- _PROVIDED PASSAGE_

The web interface is easy to use: Doctoral student Martin Schuck selects a music track and enters a text field in which he wants the system to suggest a choreography. Additional instructions can be given to the swarm of drones via another 'prompt' in the ChatGPT tool before an algorithm checks whether these trajectories are feasible. The screen in the 'Learning Systems and Robotics Lab' now shows a simulated airfield with six drones flying in circles to the music. If the scientist from the Chair of Safety, Performance and Reliability for Learning Systems at the Technical University of Munich (TUM) likes this choreography, he logs it in and a short time later six palm-sized drones take off from the floor of the robotics lab.

In Prof. Angela Schöllig's lab, the research team has installed six cameras on the ceiling of a room measuring around 40 m2 and three meters high. Crosses are marked on the floor with insulating tape - the starting positions of the drones. Once the computer has verified a possible choreography, the flight can begin. The cameras detect the position of the quadrocopters, which are equipped with four propellers and motors, 200 times a second. The system compares them with the desired position. The flight shows in the Learning Systems and Robotics Lab, which the research team performs with up to nine drones, are 100% safe today. Without the special safety filter, only one in four flight shows goes off without an accident.

- _TASK OBJECTIVE_
Can you revise the drone lab passage from "In Prof. Angela" to "without an accident.", putting "masking tape" in place of "insulating tape"? You won't need the data to do this.

- _EXCERPTED RECORDS_

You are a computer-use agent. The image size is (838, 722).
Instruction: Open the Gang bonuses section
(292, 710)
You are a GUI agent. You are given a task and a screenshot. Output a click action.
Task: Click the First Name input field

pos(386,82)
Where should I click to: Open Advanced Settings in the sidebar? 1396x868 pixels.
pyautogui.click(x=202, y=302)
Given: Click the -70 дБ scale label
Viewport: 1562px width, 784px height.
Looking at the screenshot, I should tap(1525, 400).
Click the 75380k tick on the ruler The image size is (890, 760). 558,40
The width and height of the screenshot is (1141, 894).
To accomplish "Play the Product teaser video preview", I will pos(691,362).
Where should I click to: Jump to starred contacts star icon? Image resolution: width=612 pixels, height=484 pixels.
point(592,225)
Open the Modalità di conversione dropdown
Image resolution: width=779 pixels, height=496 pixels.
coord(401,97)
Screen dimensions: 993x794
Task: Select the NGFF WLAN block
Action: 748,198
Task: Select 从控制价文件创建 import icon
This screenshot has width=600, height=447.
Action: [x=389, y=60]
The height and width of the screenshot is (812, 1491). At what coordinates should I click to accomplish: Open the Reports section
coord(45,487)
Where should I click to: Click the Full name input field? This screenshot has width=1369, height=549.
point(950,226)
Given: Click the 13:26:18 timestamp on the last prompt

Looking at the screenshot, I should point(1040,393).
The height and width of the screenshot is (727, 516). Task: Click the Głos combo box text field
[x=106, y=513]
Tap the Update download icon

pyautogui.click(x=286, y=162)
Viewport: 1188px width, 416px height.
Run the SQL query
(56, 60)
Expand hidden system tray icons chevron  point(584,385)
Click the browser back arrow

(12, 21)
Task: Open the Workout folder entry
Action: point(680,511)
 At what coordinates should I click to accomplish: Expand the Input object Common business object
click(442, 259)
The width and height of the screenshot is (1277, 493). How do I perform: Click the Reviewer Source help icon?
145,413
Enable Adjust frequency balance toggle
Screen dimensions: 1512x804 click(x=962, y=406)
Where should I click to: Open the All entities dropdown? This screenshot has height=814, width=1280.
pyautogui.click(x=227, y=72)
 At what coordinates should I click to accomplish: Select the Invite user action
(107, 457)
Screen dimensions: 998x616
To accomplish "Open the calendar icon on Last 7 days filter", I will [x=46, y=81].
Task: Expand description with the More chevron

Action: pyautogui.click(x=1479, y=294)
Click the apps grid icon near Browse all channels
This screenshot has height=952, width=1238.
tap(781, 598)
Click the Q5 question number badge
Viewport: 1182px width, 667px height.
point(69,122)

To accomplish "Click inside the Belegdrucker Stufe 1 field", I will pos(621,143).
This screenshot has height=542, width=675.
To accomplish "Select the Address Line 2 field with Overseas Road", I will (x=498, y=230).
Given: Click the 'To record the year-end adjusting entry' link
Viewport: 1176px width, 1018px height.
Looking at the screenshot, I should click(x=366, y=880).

- _SOLUTION BELOW_
In Prof. Angela Schöllig's lab, the research team has installed six cameras on the ceiling of a room measuring around 40 m2 and three meters high. Crosses are marked on the floor with masking tape - the starting positions of the drones. Once the computer has verified a possible choreography, the flight can begin. The cameras detect the position of the quadrocopters, which are equipped with four propellers and motors, 200 times a second. The system compares them with the desired position. The flight shows in the Learning Systems and Robotics Lab, which the research team performs with up to nine drones, are 100% safe today. Without the special safety filter, only one in four flight shows goes off without an accident.